• **Document passage**

————————

Through a collaboration with Biological E (BioE) and Dynavax, our vaccine is now undergoing clinical testing in India and the production of 1.2 billion doses. We hope this non-exclusive arrangement with private companies will be replicated in other countries as well. Simultaneously, I’m doing all I can to save lives in the United States by communicating the urgency of preventing needless deaths that result when large numbers of the sick cause surges on our hospitals and intensive care units.
Death rates skyrocket when nurses, doctors and other hospital ICU staff become exhausted and overwhelmed. This occurred last spring in New York and Southern Europe, and it is why we might lose so many Americans, including Texans, by early February. Saving lives means implementing measures to maximize social distancing and face masks in order to slow hospital admissions.
We won’t need such measures for too much longer. There is good news ahead, as our first COVID-19 vaccines become available in the United States. The first two from Pfizer and Moderna rely on a new mRNA technology, followed by two adenovirus-vectored vaccines from AstraZeneca-Oxford and Johnson & Johnson. We hope that our Baylor and Texas Children’s vaccine will also become available next summer, initially in India and later globally including the United States.

————————

• **Using the information**
(a) Extract from the COVID-19 vaccine passage the text between "Through a collaboration" and "slow hospital admissions.", inclusive.
(b) For each statement, say yes or no to whether the COVID-19 vaccine passage agrees with it, and quote the words of the passage that decide it: (i) The vaccine is undergoing clinical testing in India. (ii) The first two vaccines available in the United States are adenovirus-vectored. (iii) The Baylor and Texas Children's vaccine is expected to become available first in the United States.
The listing comes from a separate source, unrelated to the COVID-19 vaccine passage.

• **Excerpted data**
————————

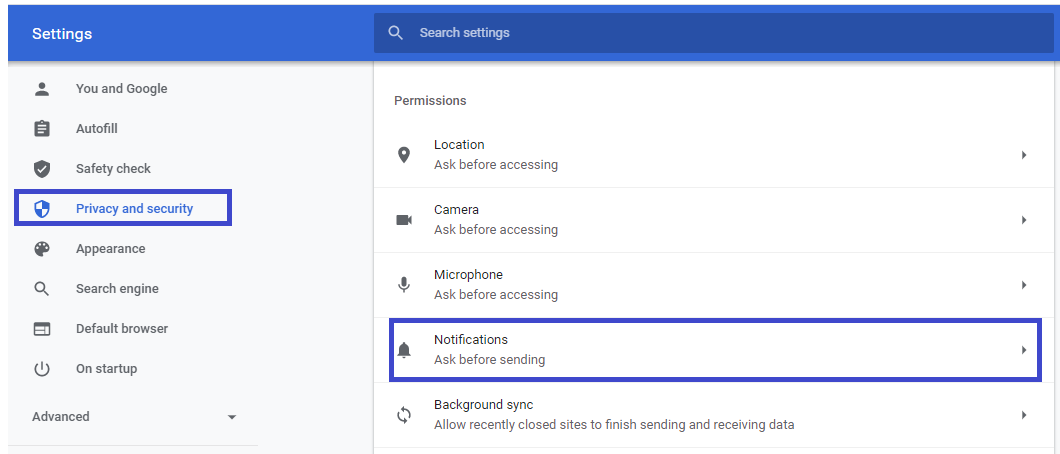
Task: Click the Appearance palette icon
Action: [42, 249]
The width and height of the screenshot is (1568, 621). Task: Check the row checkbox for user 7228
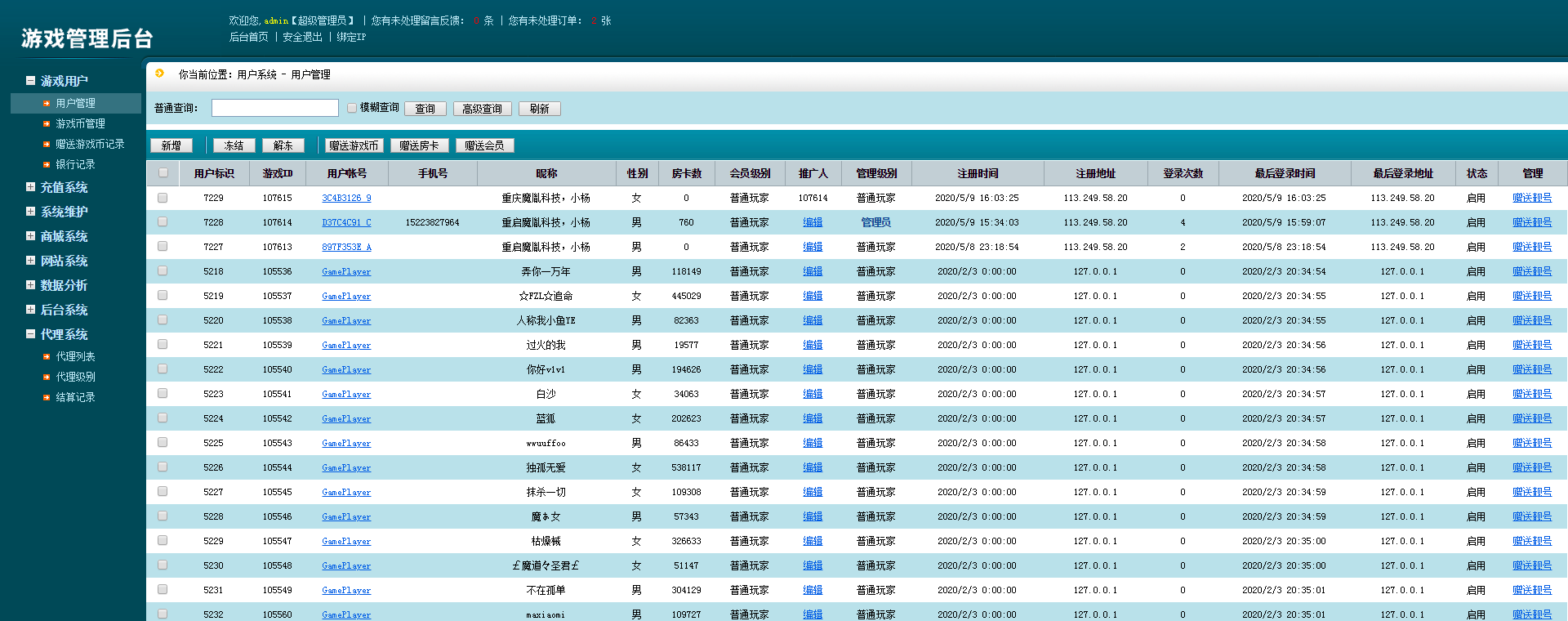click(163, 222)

————————

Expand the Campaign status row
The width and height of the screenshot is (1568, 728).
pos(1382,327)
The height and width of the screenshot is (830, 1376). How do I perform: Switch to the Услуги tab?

————————

• **Task results**
(a)
Through a collaboration with Biological E (BioE) and Dynavax, our vaccine is now undergoing clinical testing in India and the production of 1.2 billion doses. We hope this non-exclusive arrangement with private companies will be replicated in other countries as well. Simultaneously, I’m doing all I can to save lives in the United States by communicating the urgency of preventing needless deaths that result when large numbers of the sick cause surges on our hospitals and intensive care units.
Death rates skyrocket when nurses, doctors and other hospital ICU staff become exhausted and overwhelmed. This occurred last spring in New York and Southern Europe, and it is why we might lose so many Americans, including Texans, by early February. Saving lives means implementing measures to maximize social distancing and face masks in order to slow hospital admissions.

(b)
(i) Yes: "our vaccine is now undergoing clinical testing in India"
(ii) No: "The first two from Pfizer and Moderna rely on a new mRNA technology"
(iii) No: "initially in India and later globally including the United States"